Using this filtering feature, I am limiting the number of rclone calls when there is very little activity (like overnight hopefully!), but also enables captured video to be pushed every 30 seconds when something is new. A best of both worlds I suppose.

That said, since I have configured the filter to look for events an hour or newer, that should align well with the –max-age 1h in rclone (or I could adjust both to be 30 mins, or 2 hours, or whatever else).

I am going to think about this more to make sure nothing would be missed, but I do believe this should work.

Orthogonal to this, I think the change to --size-only for S3 did help the bleeding of transactions at S3. I’ll keep monitoring it.


It sounds plausible to me :smile:



Thought about this a bit more, and it probably won’t work unless I dynamically set the --max-age based on the last call to the script.

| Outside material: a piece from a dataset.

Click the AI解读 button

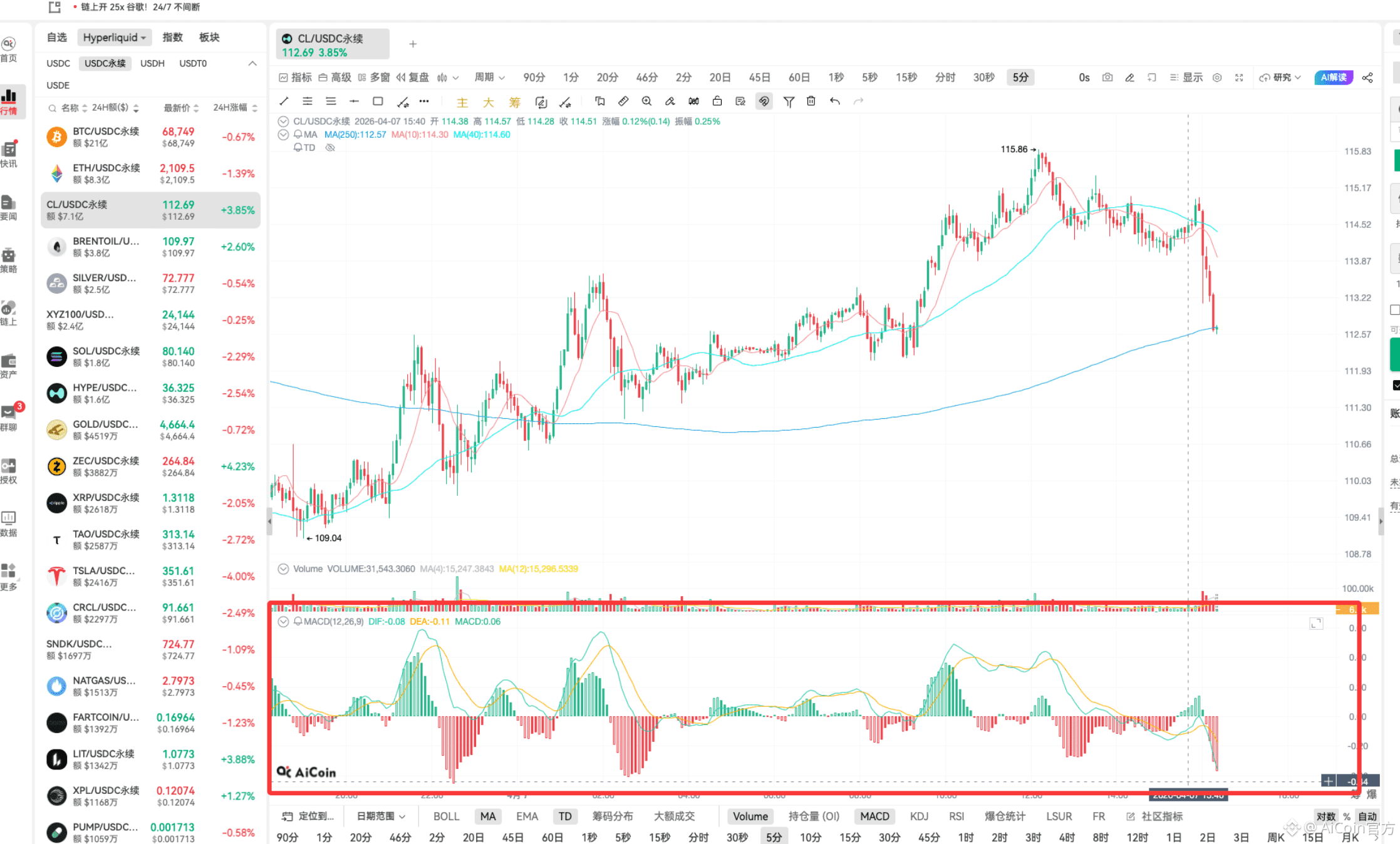click(x=1333, y=78)
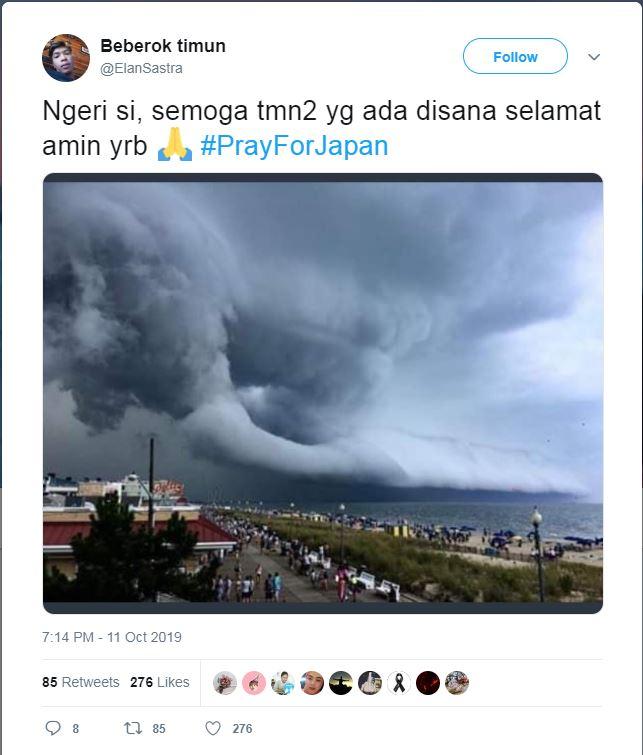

Let’s assume ZoneMinder (ZM) always creates video snippers of 1 minute each (they are usually between 30 seconds and 1 minute).

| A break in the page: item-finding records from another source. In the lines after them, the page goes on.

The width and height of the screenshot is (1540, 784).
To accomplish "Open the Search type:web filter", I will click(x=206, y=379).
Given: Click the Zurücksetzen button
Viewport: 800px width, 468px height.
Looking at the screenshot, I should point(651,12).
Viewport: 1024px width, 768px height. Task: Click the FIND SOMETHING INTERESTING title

A ZM filter checks for new events every 30 seconds, and once an event triggers the filter, the events that were a part of that trigger will not be a part of a future trigger. (This is the important part).

Assume ZM creates a new files each at 1:05pm, 1:08pm, 1:10pm, and 1:30pm.

A filter, running every 30 seconds, will see the 1:05pm file at 1:06pm (since an event isn’t complete until the file finishes writing). The filter then calls rclone. If I set --max-age to 1h, it will capture the file at 1:05pm.

The filter will catch the 1:08pm file at 1:09pm (and will ignore the 1:05pm file since it already caught it). The filter will call rclone, and --max-age will see both the 1:05pm and 1:08pm file. This will copy the 1:05pm file twice.

From here, you can see how it gets worse as time goes on during the hour.

rclone --max-age doesn’t have knowledge of what’s already been caught by the filter, but ZM does (but at the event level, not file level).

I supposed I could set the --max-age smaller, but how small? If I set it to 1 minute, it won’t capture a file that is over a minute long. If it set it to two minutes, it won’t capture a file that is more than two minutes long or could copy a 30-second file twice if there are two events close to each other.

Is my understanding correct?


If you set --max-age too high then rclone will still check before copying the file, so at most you’ll do a little bit more work than you needed to - you won’t transfer a file that has already been transferered.


Ah… I’ll give that a shot.

I realized this evening that my rclone to S3 wasn’t working correctly when ZoneMinder was calling it. I still am not sure why, but I fixed it.

rclone sync --fast-list --size-only --skip-links --include $czone/** --log-file $LOGFILE --config /srv/http/rclone.conf /mnt/storage/zoneminder/ s3-test:my-bucket

rclone sync --fast-list --size-only --skip-links --include "$czone/**" --log-file $LOGFILE --config /srv/http/rclone.conf /mnt/storage/zoneminder/ s3-test:my-bucket

ZM calls a unique script for each camera when it’s triggered, which calls a common script that executes rclone. The unique script passes in a single parameter, which I run through case in the common script, to derive a number. That number is $czone. The number represents the specific camera.

When czone is 1, it works fine. When it’s 2 or 3, the ** after $czone became the first directory found in /mnt/storage/zoneminder/2 (or 3). I only found this by using eval echo of the statement.

What is odd is when I run the unique script at the command line, it works fine (with 1, 2, and 3).

Putting quotes around $czone/** makes it work when called from ZoneMinder. Odd.

I’m going to monitor the usage of S3 again since it wasn’t copying 2/3’s of the files.


Without quotes the shell will be interpreting the ** and what results it gives will depend on the current directory.